» **TASK DIRECTIONS**:
From the line that has "Viewport: 390px width, 391px" down to the last line of the data below, set down every line exactly, but none of the pictures.

** Opening EXTRACTED INFORMATION block **

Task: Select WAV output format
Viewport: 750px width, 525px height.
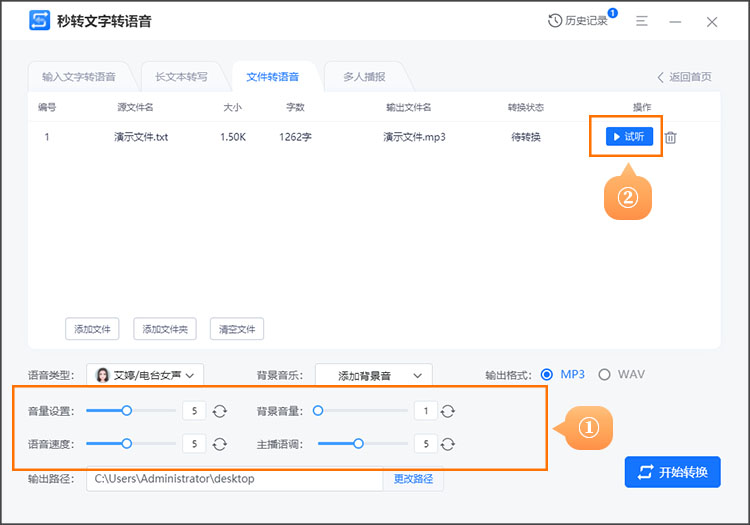Action: pos(604,374)
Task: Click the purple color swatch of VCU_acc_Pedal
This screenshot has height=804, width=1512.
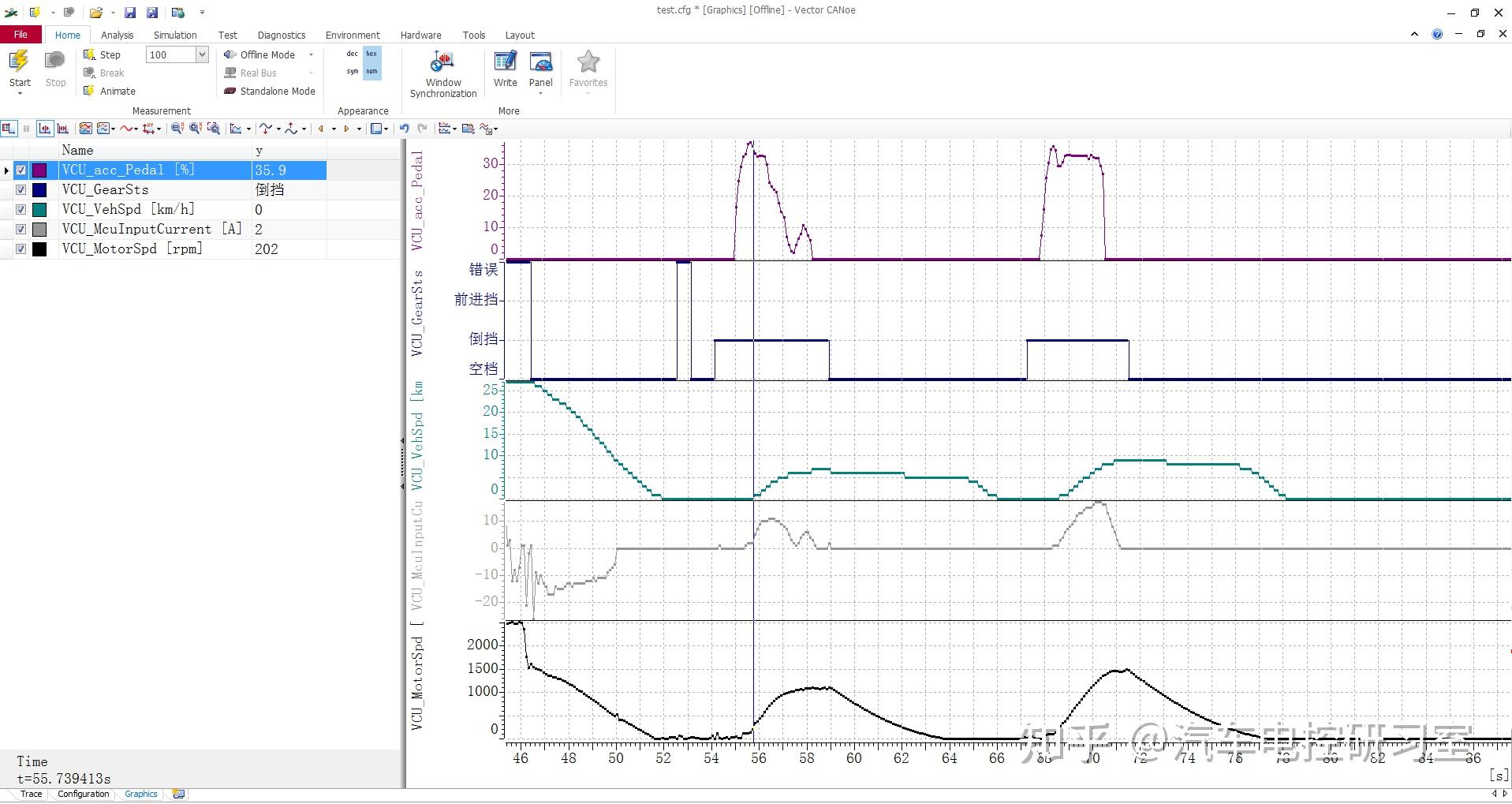Action: 39,170
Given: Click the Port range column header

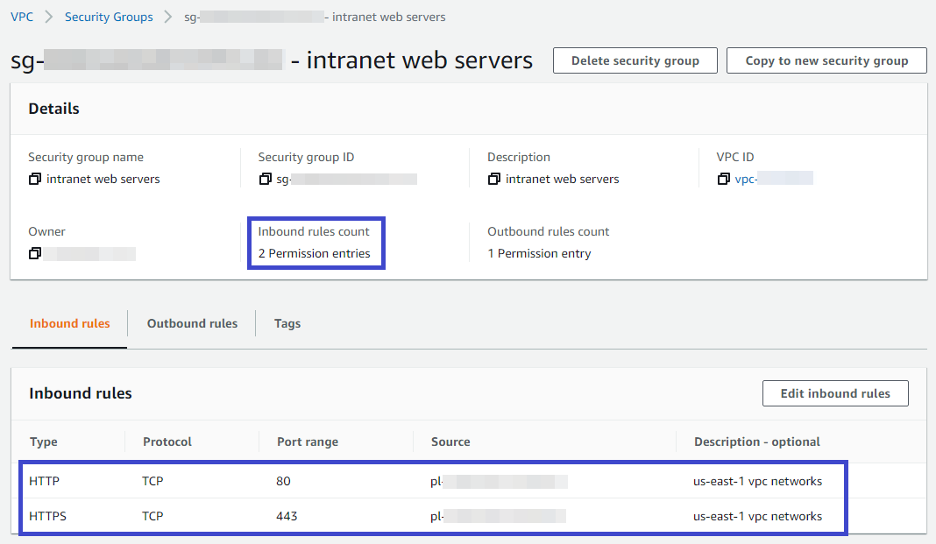Looking at the screenshot, I should (307, 442).
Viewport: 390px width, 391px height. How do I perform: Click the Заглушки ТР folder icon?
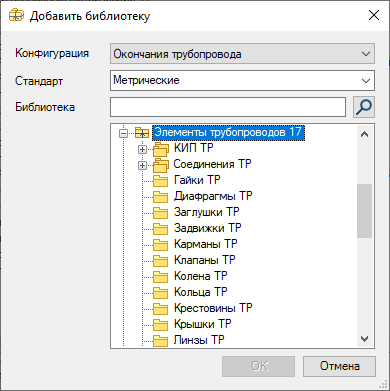coord(160,212)
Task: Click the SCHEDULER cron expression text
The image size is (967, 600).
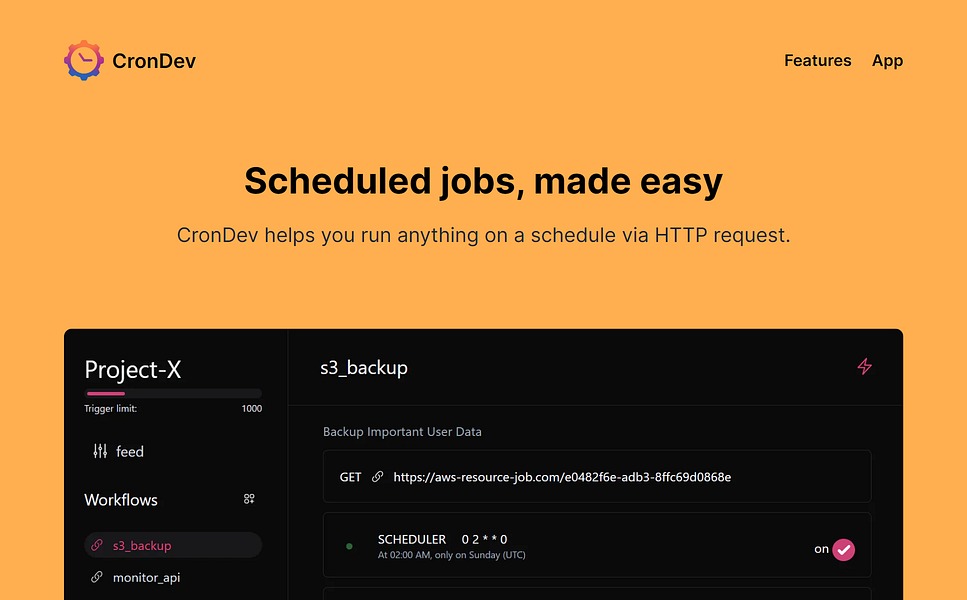Action: click(484, 539)
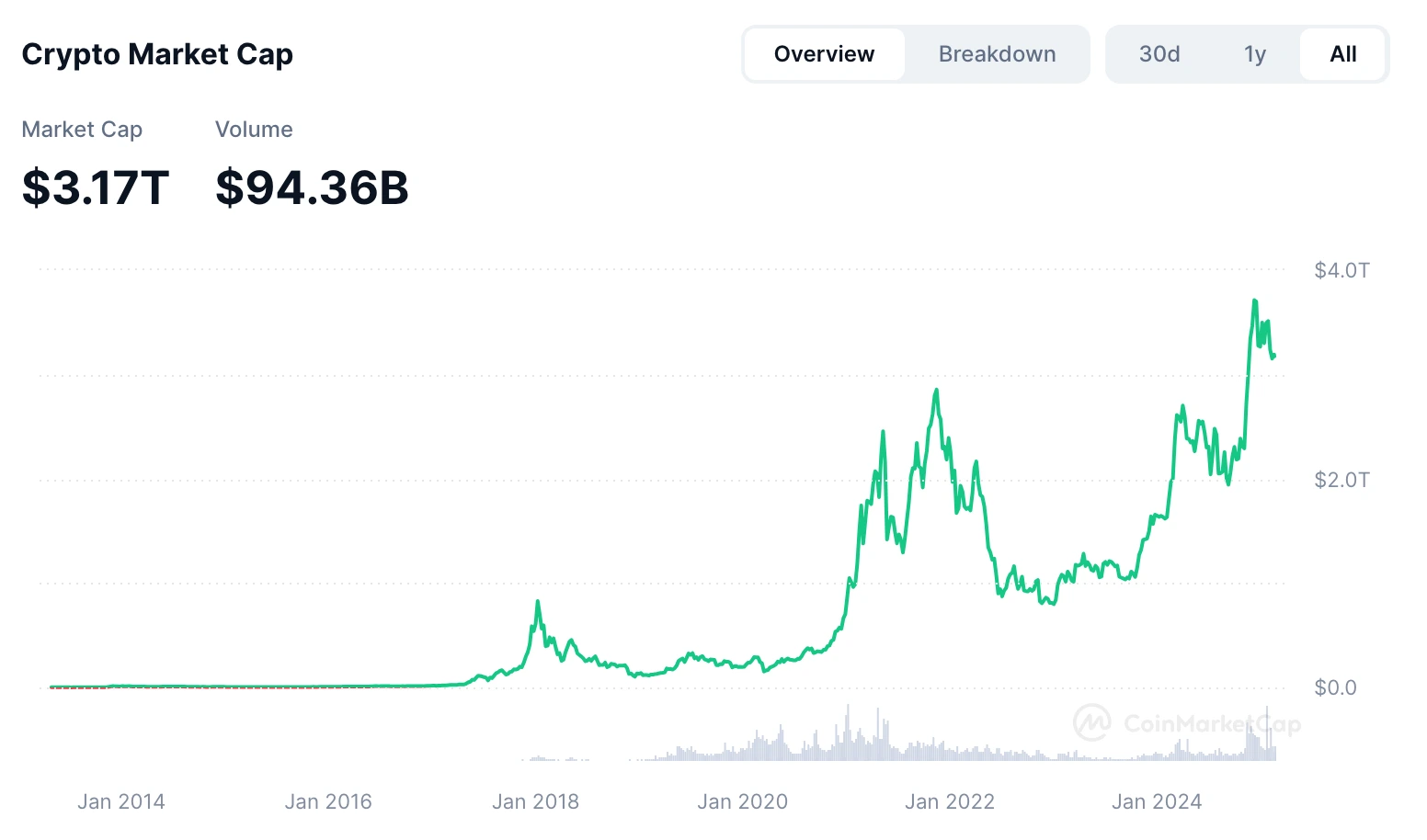The image size is (1427, 840).
Task: Click the Jan 2022 axis label
Action: click(950, 801)
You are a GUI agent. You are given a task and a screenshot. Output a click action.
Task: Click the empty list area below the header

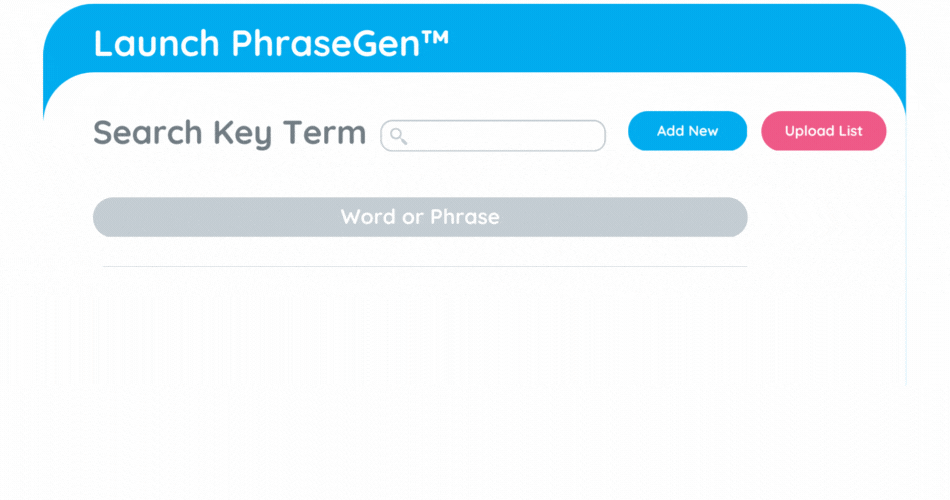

** Closing EXTRACTED INFORMATION block **

» **COMPLETED EXERCISE**:
Viewport: 390px width, 391px height. How do I perform: Click the Заглушки ТР folder icon?
coord(160,212)
Task: Click the SCHEDULER cron expression text
The image size is (967, 600).
Action: click(484, 539)
The image size is (1427, 840).
Task: Click the Jan 2022 axis label
Action: click(950, 801)
You are a GUI agent. You are given a task and a screenshot. Output a click action.
Task: Click the empty list area below the header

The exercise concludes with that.